* Supplied passage:
Doubt and Suspended Animation (Daily Lenten Meditation)

Doubt and Suspended Animation (Daily Lenten Meditation) March 1, 2012

Throughout Lent, I will be posting short meditations on the Daily Office readings every day. Please journey and pray with me through these readings. To read previous Lenten meditations click here.

Thursday, March 1
Mark 2:1-12

“And when they could not bring him to Jesus because of the crowd, they removed the roof above him; and after having dug through it, they let down the mat on which the paralytic lay.”

All the paralytic could see were the straining faces of his friends as they lowered him into the crowded room from freshly cut hole in the roof. Under him, but out of sight, he probably heard the shocked gasps and the appalled voices of disapproval at the breach of proper decorum, this going outside the lines to find a way to the feet of Jesus.

In those few moments, suspended between the safety of his friends and the unknown of the room below, I wonder what went through the paralytic’s mind. I wonder if he second-guessed his own boldness, questioning in quiet terror whether Jesus would appreciate his rather unorthodox and audacious methods. I wonder if he spent any time calculating exactly how many months he would have to spend begging in the streets to pay for the damage he had just done to the house.

* Entries supplied:
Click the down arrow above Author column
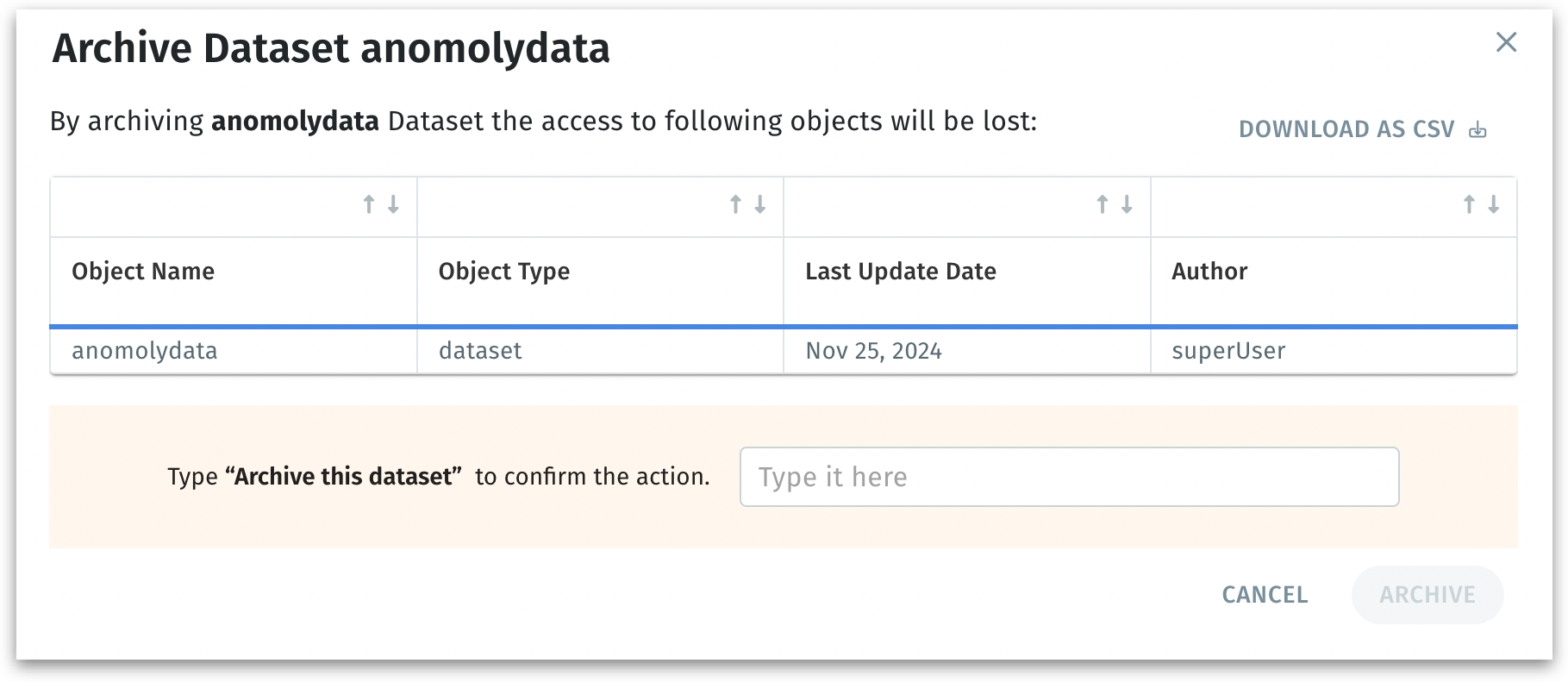Viewport: 1568px width, 682px height. click(1494, 204)
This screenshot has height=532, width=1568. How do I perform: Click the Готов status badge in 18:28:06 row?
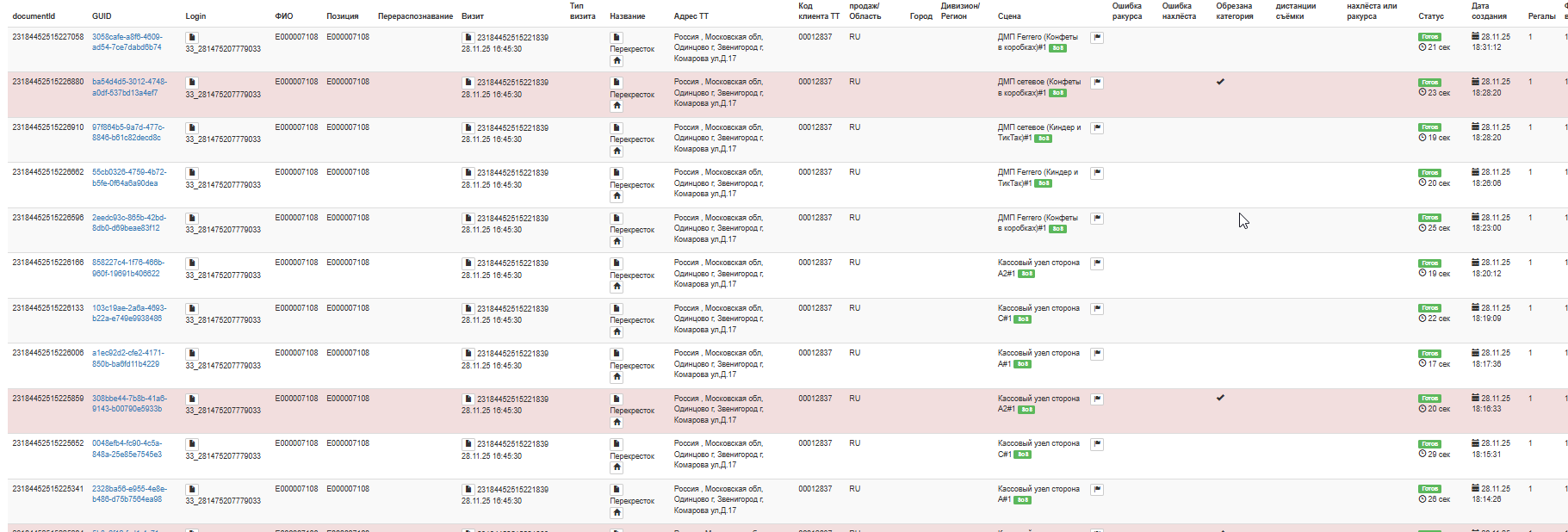click(1429, 173)
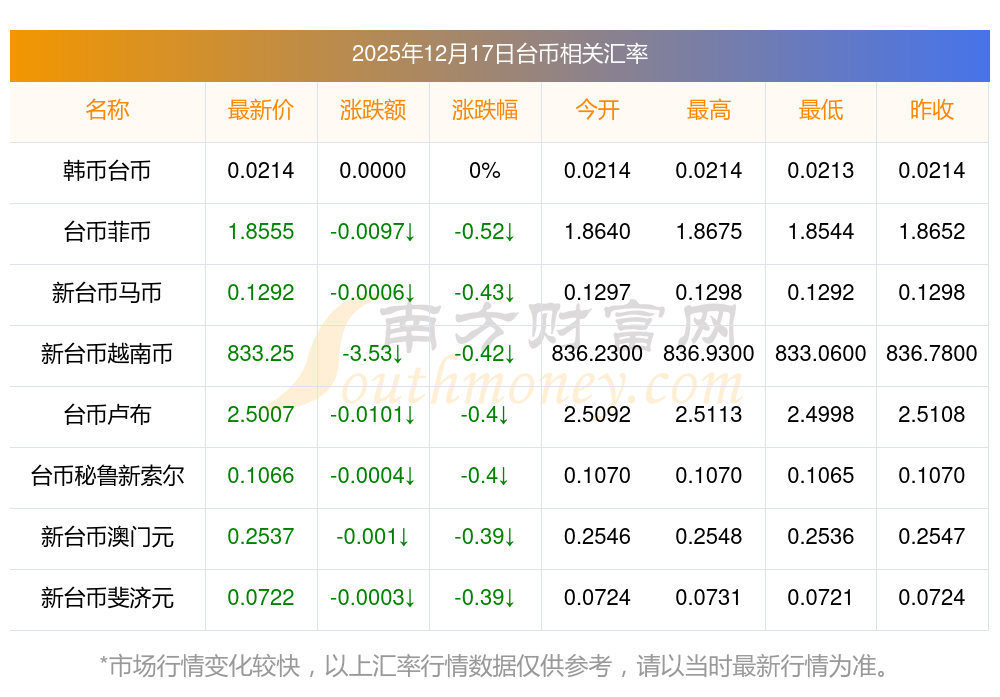1000x697 pixels.
Task: Click the 新台币越南币 row name
Action: (107, 354)
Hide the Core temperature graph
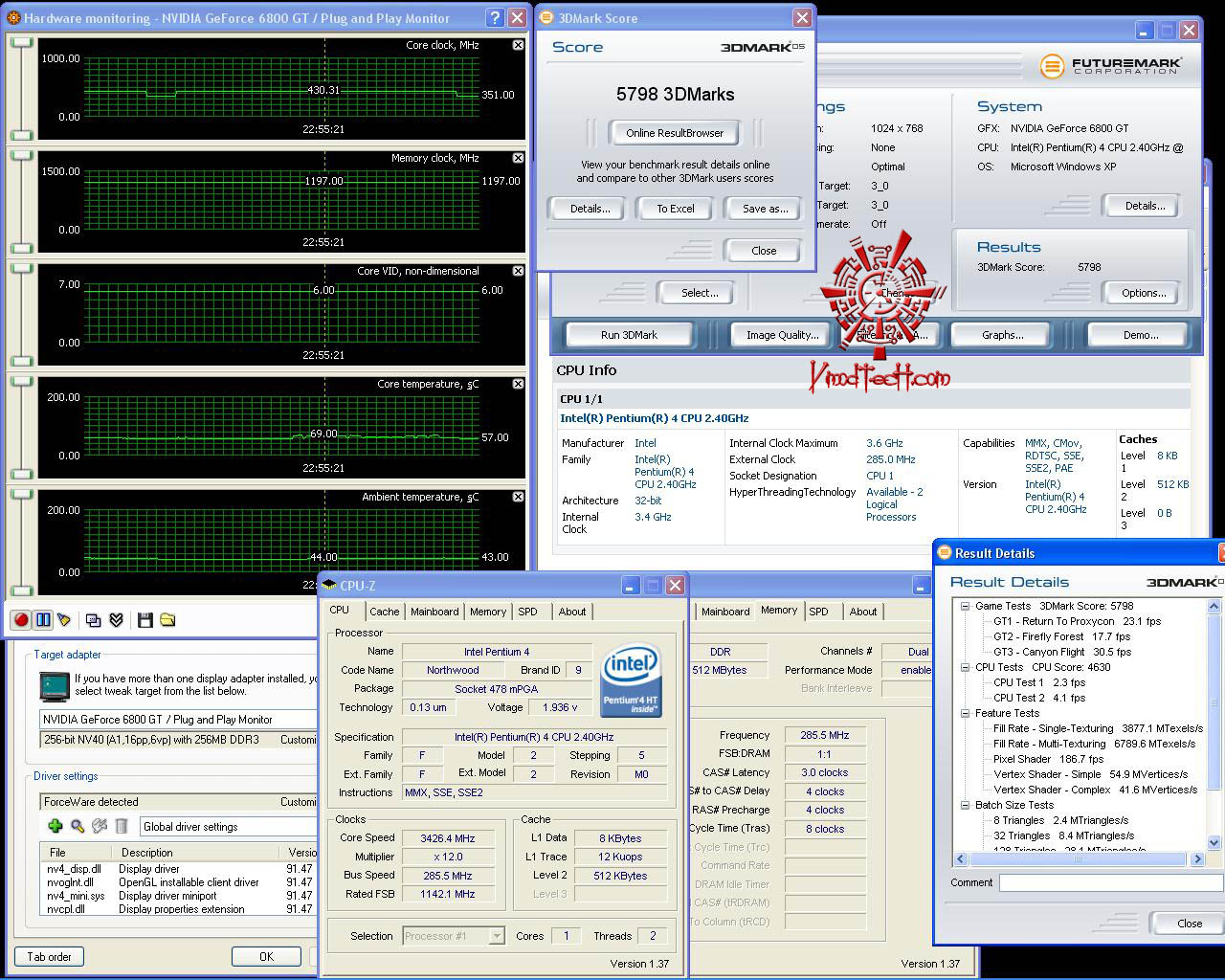The height and width of the screenshot is (980, 1225). click(x=518, y=384)
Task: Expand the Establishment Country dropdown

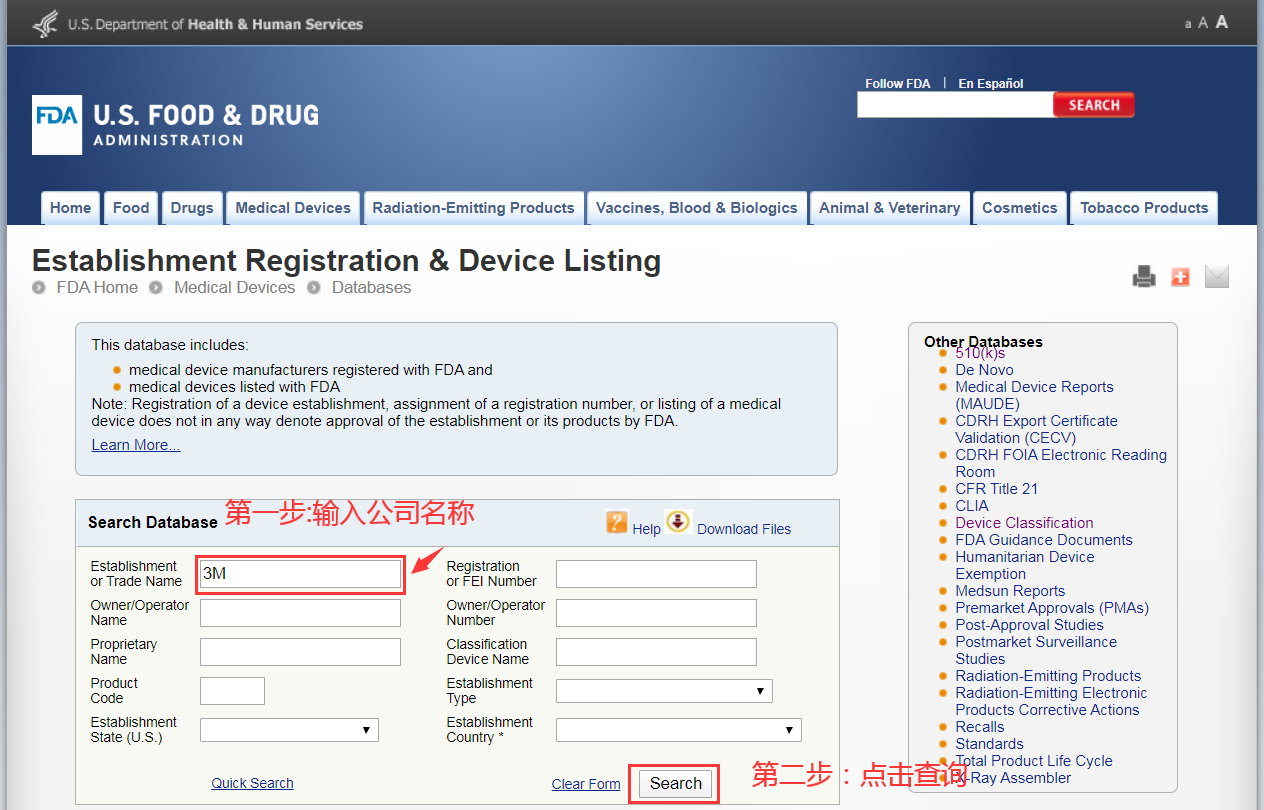Action: 678,730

* To be done: Quote the Lenten meditation word for word, starting at "All the paralytic" and ending at "to the house.". The lines have nothing to do with the Lenten meditation.

* Result of the task:
All the paralytic could see were the straining faces of his friends as they lowered him into the crowded room from freshly cut hole in the roof. Under him, but out of sight, he probably heard the shocked gasps and the appalled voices of disapproval at the breach of proper decorum, this going outside the lines to find a way to the feet of Jesus.

In those few moments, suspended between the safety of his friends and the unknown of the room below, I wonder what went through the paralytic’s mind. I wonder if he second-guessed his own boldness, questioning in quiet terror whether Jesus would appreciate his rather unorthodox and audacious methods. I wonder if he spent any time calculating exactly how many months he would have to spend begging in the streets to pay for the damage he had just done to the house.